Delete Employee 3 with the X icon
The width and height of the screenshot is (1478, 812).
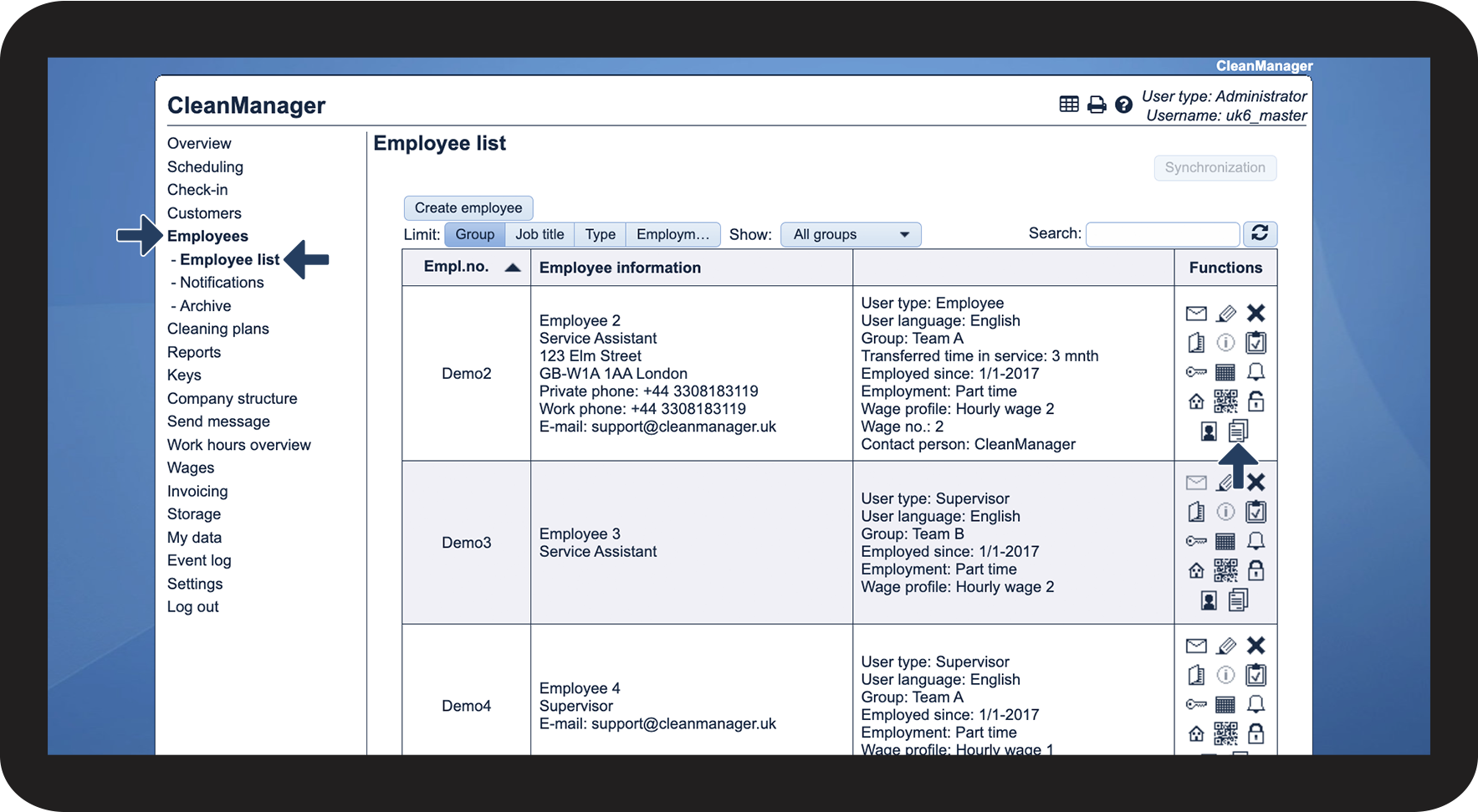point(1256,483)
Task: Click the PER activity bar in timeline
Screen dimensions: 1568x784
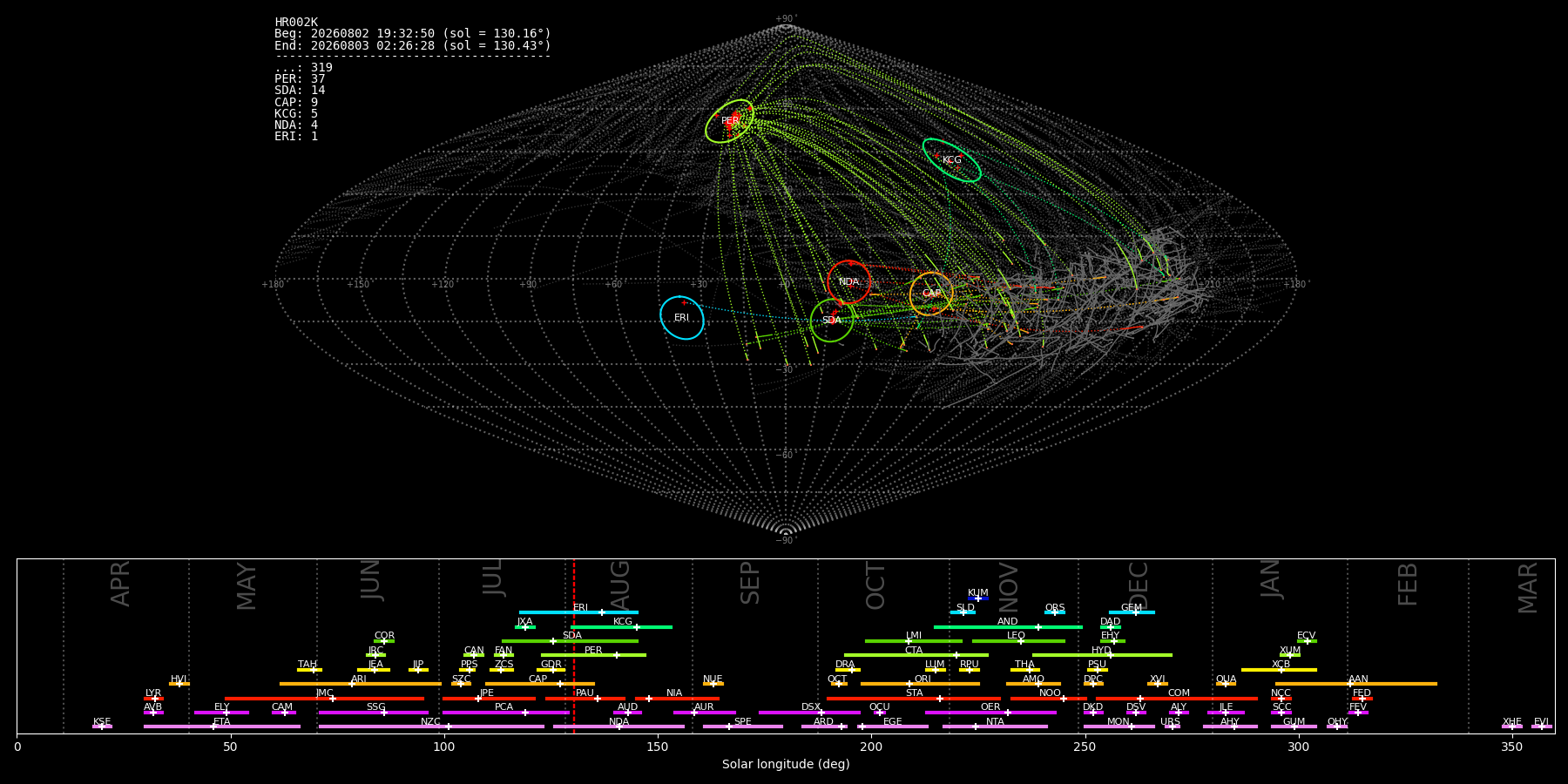Action: (593, 655)
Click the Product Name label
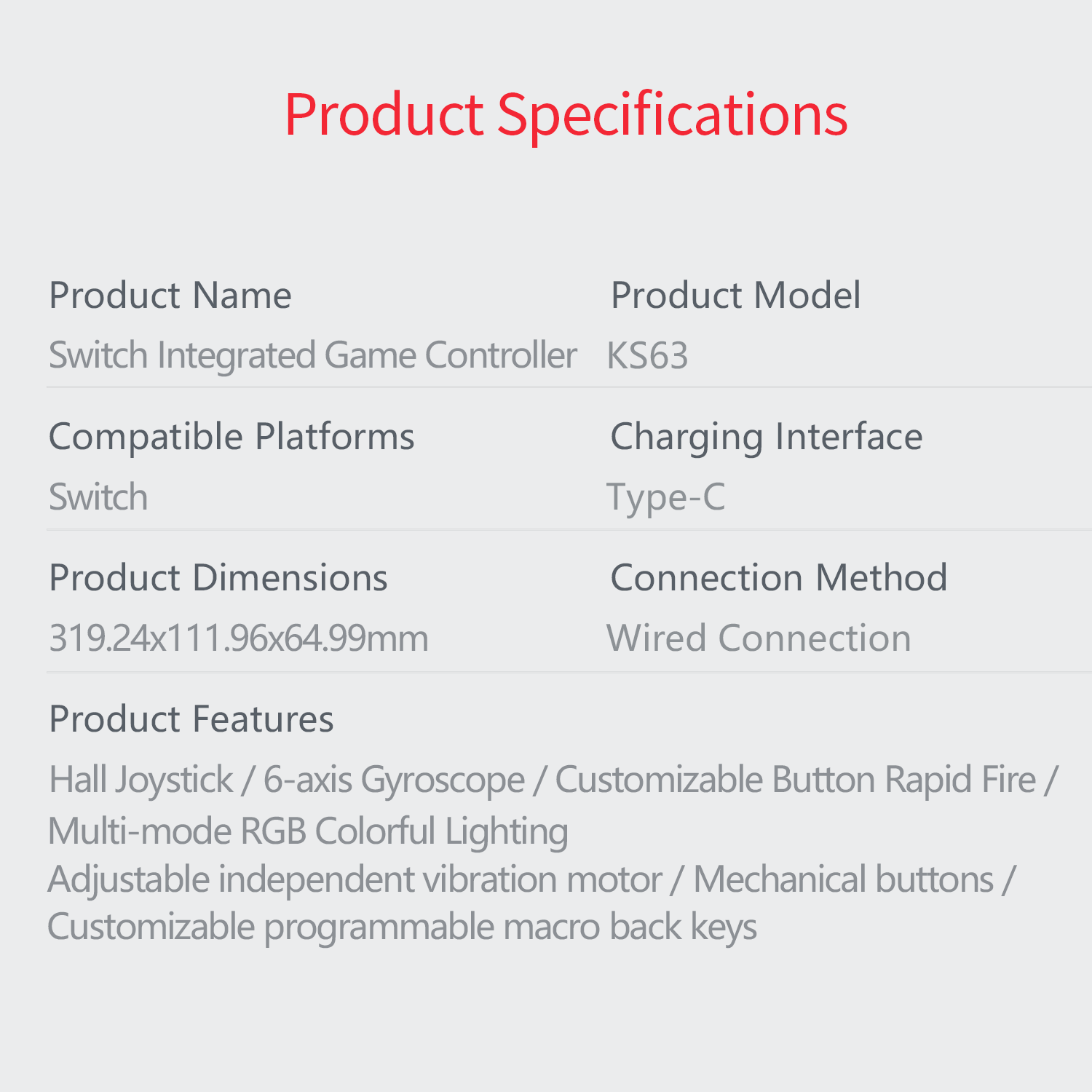1092x1092 pixels. tap(170, 296)
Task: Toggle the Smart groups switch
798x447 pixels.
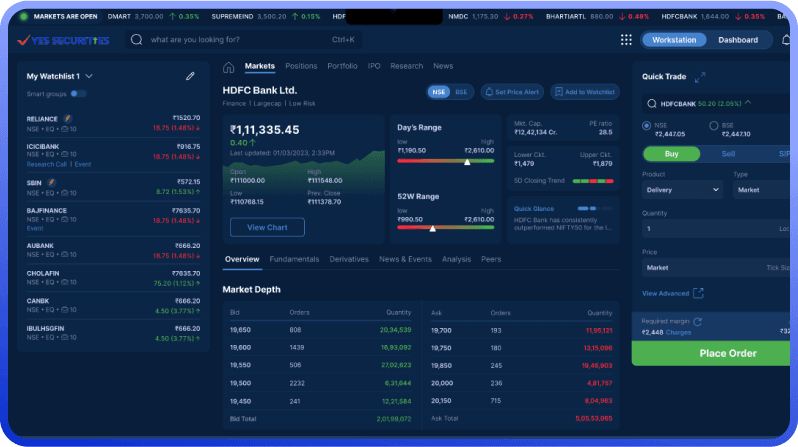Action: (x=78, y=93)
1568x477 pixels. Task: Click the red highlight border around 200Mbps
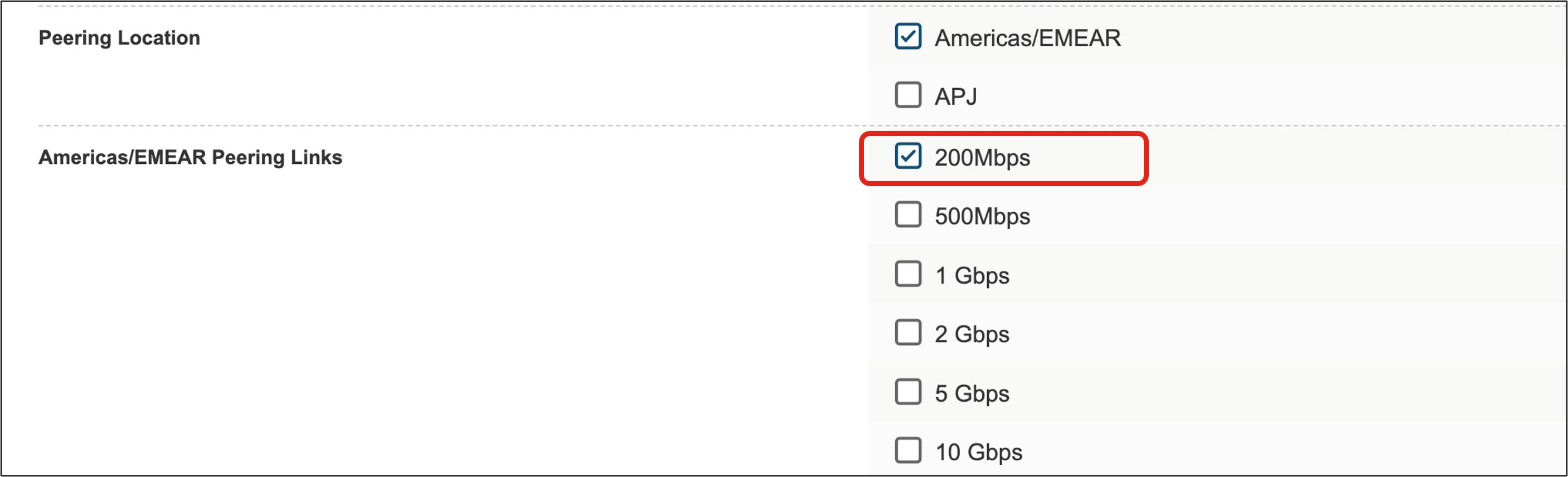[x=1145, y=159]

= = = = = = =

* **Prompt**
Copy the rows word for word, beginning with the line that contains "Task: Click the PER activity bar in timeline" and continuing through the last of the rows. Leave out the pictures.

* **Problem solution**
Task: Click the PER activity bar in timeline
Screen dimensions: 1568x784
Action: (593, 655)
Click the Product Name label
1092x1092 pixels. tap(170, 296)
Task: Toggle the Smart groups switch
798x447 pixels.
Action: (x=78, y=93)
1568x477 pixels. Task: Click the red highlight border around 200Mbps
[x=1145, y=159]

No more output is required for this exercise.